§ **WORK TO BE COMPLETED**
Every line below should be copied out exactly.

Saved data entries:
......

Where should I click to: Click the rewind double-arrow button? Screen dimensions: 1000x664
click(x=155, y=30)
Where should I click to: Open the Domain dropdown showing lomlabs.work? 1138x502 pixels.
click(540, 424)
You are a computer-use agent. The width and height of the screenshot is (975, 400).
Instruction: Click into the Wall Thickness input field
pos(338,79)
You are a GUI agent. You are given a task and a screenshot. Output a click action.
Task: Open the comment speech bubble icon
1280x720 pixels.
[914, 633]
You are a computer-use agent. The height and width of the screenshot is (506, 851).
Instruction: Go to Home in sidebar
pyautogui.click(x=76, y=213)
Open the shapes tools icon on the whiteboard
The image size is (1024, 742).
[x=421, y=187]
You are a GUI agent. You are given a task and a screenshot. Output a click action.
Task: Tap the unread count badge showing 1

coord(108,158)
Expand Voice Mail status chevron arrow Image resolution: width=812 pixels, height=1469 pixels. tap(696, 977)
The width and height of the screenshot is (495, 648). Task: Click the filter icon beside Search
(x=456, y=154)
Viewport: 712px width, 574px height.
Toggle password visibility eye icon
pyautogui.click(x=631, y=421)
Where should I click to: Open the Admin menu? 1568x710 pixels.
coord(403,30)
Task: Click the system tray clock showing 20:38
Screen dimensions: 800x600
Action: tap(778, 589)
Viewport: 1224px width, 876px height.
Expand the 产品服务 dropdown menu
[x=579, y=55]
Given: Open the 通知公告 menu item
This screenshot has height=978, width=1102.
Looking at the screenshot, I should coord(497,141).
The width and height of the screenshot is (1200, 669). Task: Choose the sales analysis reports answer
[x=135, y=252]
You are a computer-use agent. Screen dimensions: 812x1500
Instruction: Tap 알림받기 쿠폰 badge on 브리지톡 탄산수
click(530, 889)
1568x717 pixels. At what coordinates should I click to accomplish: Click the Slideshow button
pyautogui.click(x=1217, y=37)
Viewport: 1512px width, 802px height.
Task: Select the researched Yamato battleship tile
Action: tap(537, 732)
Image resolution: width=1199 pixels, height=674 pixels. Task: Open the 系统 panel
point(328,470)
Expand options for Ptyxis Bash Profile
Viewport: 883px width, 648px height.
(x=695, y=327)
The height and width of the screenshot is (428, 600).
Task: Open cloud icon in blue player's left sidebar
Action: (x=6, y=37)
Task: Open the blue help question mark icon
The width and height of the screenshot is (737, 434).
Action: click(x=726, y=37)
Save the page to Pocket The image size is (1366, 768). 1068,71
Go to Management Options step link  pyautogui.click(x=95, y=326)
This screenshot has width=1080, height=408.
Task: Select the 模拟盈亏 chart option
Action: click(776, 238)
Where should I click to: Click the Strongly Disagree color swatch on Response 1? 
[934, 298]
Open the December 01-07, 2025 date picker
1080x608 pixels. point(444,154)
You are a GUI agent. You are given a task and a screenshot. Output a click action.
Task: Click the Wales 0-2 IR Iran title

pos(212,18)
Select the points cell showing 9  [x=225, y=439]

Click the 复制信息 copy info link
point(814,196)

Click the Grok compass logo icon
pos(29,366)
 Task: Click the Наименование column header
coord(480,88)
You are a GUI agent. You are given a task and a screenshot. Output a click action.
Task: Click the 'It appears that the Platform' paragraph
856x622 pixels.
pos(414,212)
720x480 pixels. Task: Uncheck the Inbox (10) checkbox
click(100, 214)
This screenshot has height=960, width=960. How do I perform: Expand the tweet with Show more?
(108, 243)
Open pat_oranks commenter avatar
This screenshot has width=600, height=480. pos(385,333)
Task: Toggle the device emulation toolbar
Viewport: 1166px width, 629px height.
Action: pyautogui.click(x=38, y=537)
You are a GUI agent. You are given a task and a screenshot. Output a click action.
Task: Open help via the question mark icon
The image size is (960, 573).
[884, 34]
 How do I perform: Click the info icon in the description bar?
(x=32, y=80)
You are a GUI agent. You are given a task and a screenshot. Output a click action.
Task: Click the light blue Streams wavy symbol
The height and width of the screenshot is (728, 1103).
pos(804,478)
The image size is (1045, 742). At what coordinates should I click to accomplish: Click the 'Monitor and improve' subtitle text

......

§ **SOLUTION BELOW**
Where should I click to: Click the rewind double-arrow button? Screen dimensions: 1000x664
click(x=155, y=30)
Where should I click to: Open the Domain dropdown showing lomlabs.work? 1138x502 pixels.
click(540, 424)
You are a computer-use agent. The width and height of the screenshot is (975, 400).
Instruction: Click into the Wall Thickness input field
pos(338,79)
You are a GUI agent. You are given a task and a screenshot. Output a click action.
Task: Open the comment speech bubble icon
1280x720 pixels.
[914, 633]
You are a computer-use agent. The height and width of the screenshot is (506, 851).
Instruction: Go to Home in sidebar
pyautogui.click(x=76, y=213)
Open the shapes tools icon on the whiteboard
The image size is (1024, 742).
[x=421, y=187]
You are a GUI agent. You are given a task and a screenshot. Output a click action.
Task: Tap the unread count badge showing 1

coord(108,158)
Expand Voice Mail status chevron arrow Image resolution: width=812 pixels, height=1469 pixels. tap(696, 977)
The width and height of the screenshot is (495, 648). Task: Click the filter icon beside Search
(x=456, y=154)
Viewport: 712px width, 574px height.
Toggle password visibility eye icon
pyautogui.click(x=631, y=421)
Where should I click to: Open the Admin menu? 1568x710 pixels.
coord(403,30)
Task: Click the system tray clock showing 20:38
Screen dimensions: 800x600
Action: tap(778, 589)
Viewport: 1224px width, 876px height.
Expand the 产品服务 dropdown menu
[x=579, y=55]
Given: Open the 通知公告 menu item
This screenshot has height=978, width=1102.
Looking at the screenshot, I should coord(497,141).
The width and height of the screenshot is (1200, 669). Task: Choose the sales analysis reports answer
[x=135, y=252]
You are a computer-use agent. Screen dimensions: 812x1500
Instruction: Tap 알림받기 쿠폰 badge on 브리지톡 탄산수
click(530, 889)
1568x717 pixels. At what coordinates should I click to accomplish: Click the Slideshow button
pyautogui.click(x=1217, y=37)
Viewport: 1512px width, 802px height.
Task: Select the researched Yamato battleship tile
Action: tap(537, 732)
Image resolution: width=1199 pixels, height=674 pixels. Task: Open the 系统 panel
point(328,470)
Expand options for Ptyxis Bash Profile
Viewport: 883px width, 648px height.
(x=695, y=327)
The height and width of the screenshot is (428, 600).
Task: Open cloud icon in blue player's left sidebar
Action: (x=6, y=37)
Task: Open the blue help question mark icon
The width and height of the screenshot is (737, 434).
Action: click(x=726, y=37)
Save the page to Pocket The image size is (1366, 768). 1068,71
Go to Management Options step link  pyautogui.click(x=95, y=326)
This screenshot has width=1080, height=408.
Task: Select the 模拟盈亏 chart option
Action: click(776, 238)
Where should I click to: Click the Strongly Disagree color swatch on Response 1? 
[934, 298]
Open the December 01-07, 2025 date picker
1080x608 pixels. point(444,154)
You are a GUI agent. You are given a task and a screenshot. Output a click action.
Task: Click the Wales 0-2 IR Iran title

pos(212,18)
Select the points cell showing 9  [x=225, y=439]

Click the 复制信息 copy info link
point(814,196)

Click the Grok compass logo icon
pos(29,366)
 Task: Click the Наименование column header
coord(480,88)
You are a GUI agent. You are given a task and a screenshot. Output a click action.
Task: Click the 'It appears that the Platform' paragraph
856x622 pixels.
pos(414,212)
720x480 pixels. Task: Uncheck the Inbox (10) checkbox
click(100, 214)
This screenshot has height=960, width=960. How do I perform: Expand the tweet with Show more?
(108, 243)
Open pat_oranks commenter avatar
This screenshot has width=600, height=480. pos(385,333)
Task: Toggle the device emulation toolbar
Viewport: 1166px width, 629px height.
Action: pyautogui.click(x=38, y=537)
You are a GUI agent. You are given a task and a screenshot. Output a click action.
Task: Open help via the question mark icon
The image size is (960, 573).
[884, 34]
 How do I perform: Click the info icon in the description bar?
(x=32, y=80)
You are a GUI agent. You are given a task and a screenshot. Output a click action.
Task: Click the light blue Streams wavy symbol
The height and width of the screenshot is (728, 1103).
pos(804,478)
The image size is (1045, 742). At what coordinates should I click to accomplish: Click the 'Monitor and improve' subtitle text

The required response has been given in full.